- [WHAT THE EXERCISE ASKS] Look for the line containing "Inventory (1096, 1206)" in the entries below, then print that line and all that follow it exactly.

════════════════════

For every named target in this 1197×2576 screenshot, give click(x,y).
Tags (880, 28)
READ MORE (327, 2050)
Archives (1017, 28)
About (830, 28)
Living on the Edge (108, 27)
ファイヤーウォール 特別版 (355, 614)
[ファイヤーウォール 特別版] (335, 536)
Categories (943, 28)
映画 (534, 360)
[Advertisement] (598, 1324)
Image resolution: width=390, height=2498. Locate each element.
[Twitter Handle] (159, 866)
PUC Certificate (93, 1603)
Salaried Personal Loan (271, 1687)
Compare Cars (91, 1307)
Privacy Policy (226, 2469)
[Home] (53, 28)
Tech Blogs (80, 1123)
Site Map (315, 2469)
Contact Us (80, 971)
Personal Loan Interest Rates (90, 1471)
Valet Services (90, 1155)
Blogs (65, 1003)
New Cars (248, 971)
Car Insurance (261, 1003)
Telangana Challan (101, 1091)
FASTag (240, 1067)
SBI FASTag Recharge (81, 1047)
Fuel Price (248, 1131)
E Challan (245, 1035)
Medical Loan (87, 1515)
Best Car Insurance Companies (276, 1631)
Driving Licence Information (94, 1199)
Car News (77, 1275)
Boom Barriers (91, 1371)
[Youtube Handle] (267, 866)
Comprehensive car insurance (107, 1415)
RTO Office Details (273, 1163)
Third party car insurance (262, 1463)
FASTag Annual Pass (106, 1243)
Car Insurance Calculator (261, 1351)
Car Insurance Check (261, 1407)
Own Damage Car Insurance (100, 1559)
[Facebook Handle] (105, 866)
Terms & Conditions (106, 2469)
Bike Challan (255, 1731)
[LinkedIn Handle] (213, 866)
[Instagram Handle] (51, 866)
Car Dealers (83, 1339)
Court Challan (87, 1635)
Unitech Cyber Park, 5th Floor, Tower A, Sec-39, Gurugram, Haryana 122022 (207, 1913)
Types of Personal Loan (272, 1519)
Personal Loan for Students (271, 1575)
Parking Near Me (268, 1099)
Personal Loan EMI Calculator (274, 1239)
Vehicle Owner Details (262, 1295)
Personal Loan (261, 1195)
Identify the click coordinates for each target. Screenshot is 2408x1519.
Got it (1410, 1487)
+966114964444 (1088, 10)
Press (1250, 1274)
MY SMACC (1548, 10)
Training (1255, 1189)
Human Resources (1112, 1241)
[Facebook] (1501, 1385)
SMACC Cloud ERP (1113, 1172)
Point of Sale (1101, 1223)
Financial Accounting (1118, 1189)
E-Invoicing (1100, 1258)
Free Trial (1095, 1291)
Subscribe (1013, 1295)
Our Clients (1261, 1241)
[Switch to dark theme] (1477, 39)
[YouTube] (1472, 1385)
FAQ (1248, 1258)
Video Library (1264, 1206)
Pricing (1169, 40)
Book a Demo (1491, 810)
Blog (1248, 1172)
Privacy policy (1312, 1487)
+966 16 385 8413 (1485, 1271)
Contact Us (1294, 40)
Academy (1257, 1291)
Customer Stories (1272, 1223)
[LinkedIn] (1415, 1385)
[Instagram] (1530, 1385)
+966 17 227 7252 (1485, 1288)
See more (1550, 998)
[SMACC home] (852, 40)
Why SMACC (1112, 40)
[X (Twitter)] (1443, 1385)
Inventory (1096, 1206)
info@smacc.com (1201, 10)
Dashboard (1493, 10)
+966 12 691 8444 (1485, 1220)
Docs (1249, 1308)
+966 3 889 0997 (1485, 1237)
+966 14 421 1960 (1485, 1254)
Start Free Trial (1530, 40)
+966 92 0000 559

════════════════════

- [ANSWER TO THE PROBLEM]
Inventory (1096, 1206)
info@smacc.com (1201, 10)
Dashboard (1493, 10)
+966 12 691 8444 (1485, 1220)
Docs (1249, 1308)
+966 3 889 0997 (1485, 1237)
+966 14 421 1960 (1485, 1254)
Start Free Trial (1530, 40)
+966 92 0000 559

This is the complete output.